● Text and item location entries
━━━━━━━━━━━━━━━━━━━━

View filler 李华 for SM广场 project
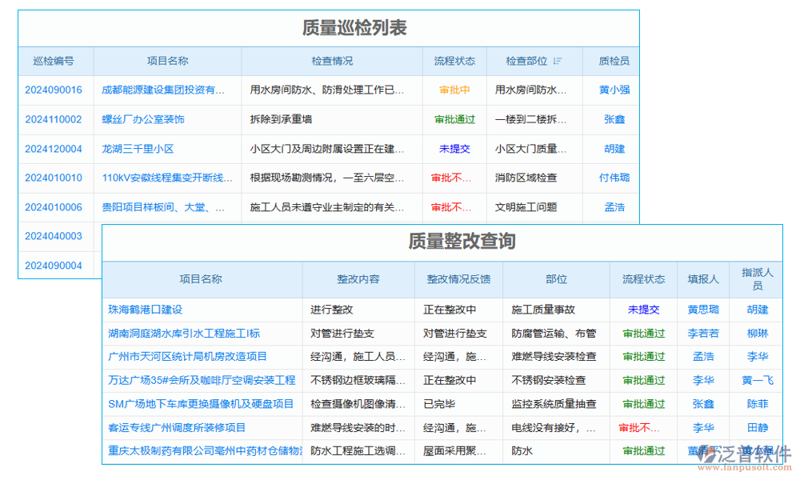The image size is (800, 480). tap(703, 404)
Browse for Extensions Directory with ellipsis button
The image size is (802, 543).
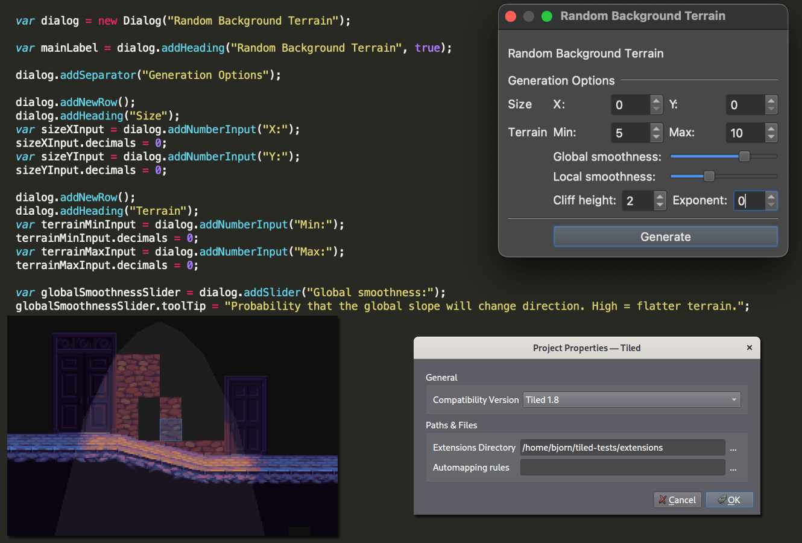[733, 448]
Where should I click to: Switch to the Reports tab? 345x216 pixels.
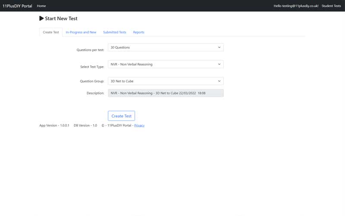[138, 32]
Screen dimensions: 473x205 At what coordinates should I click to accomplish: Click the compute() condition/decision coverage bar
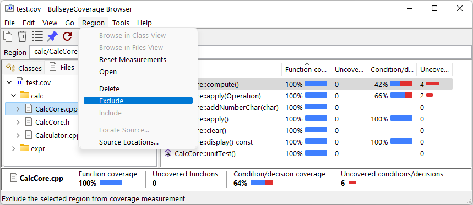click(x=401, y=84)
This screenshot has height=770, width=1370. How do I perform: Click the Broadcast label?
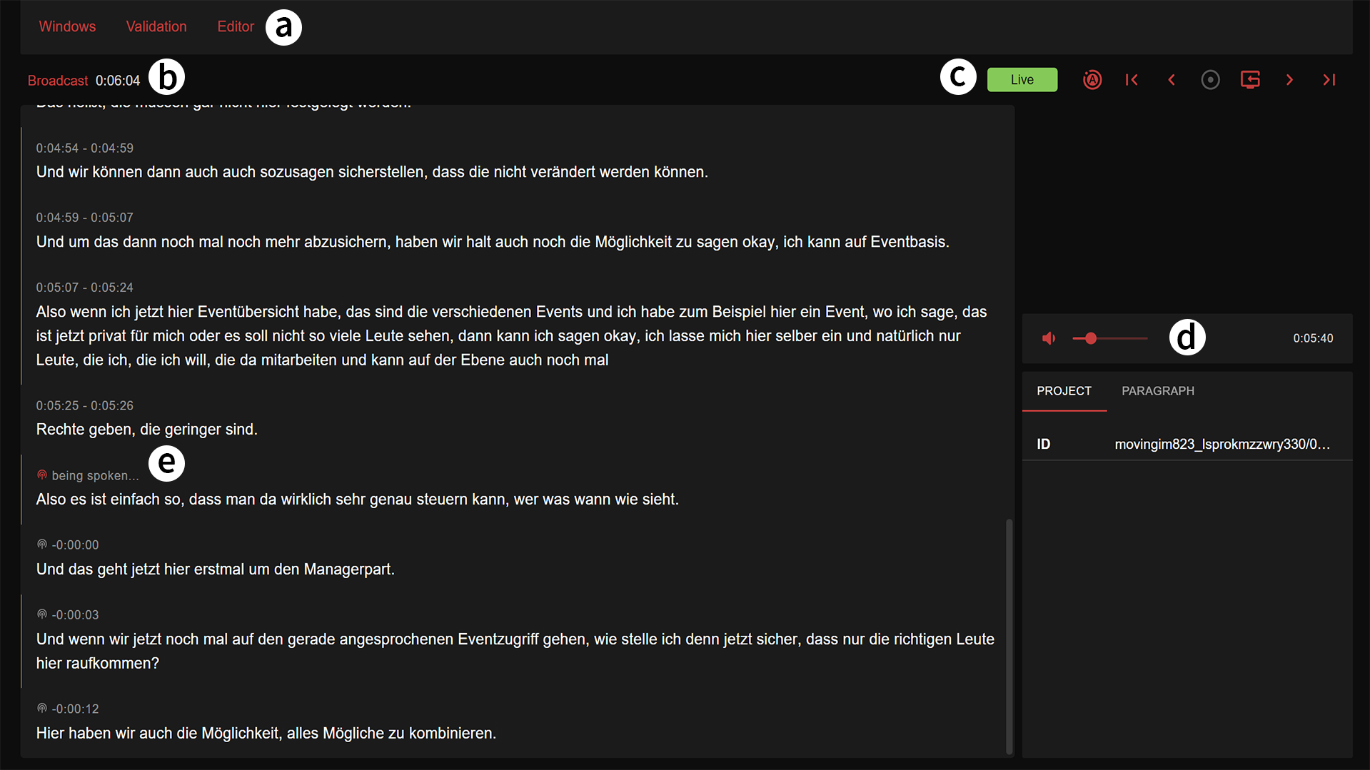pyautogui.click(x=58, y=81)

━━━━━━━━━━━━━━━━━━━━

● Direction
Change "ellipsis button" to "three-dot button" and reproduce all the rows with everything else unchanged. Omit the pictures from the output.

● Answer
View filler 李华 for SM广场 project
The image size is (800, 480). tap(703, 404)
Browse for Extensions Directory with three-dot button
The image size is (802, 543).
[733, 448]
Where should I click to: Switch to the Reports tab? 345x216 pixels.
[138, 32]
Screen dimensions: 473x205 At what coordinates should I click to accomplish: Click the compute() condition/decision coverage bar
click(x=401, y=84)
This screenshot has height=770, width=1370. How do I perform: Click the Broadcast label?
pyautogui.click(x=58, y=81)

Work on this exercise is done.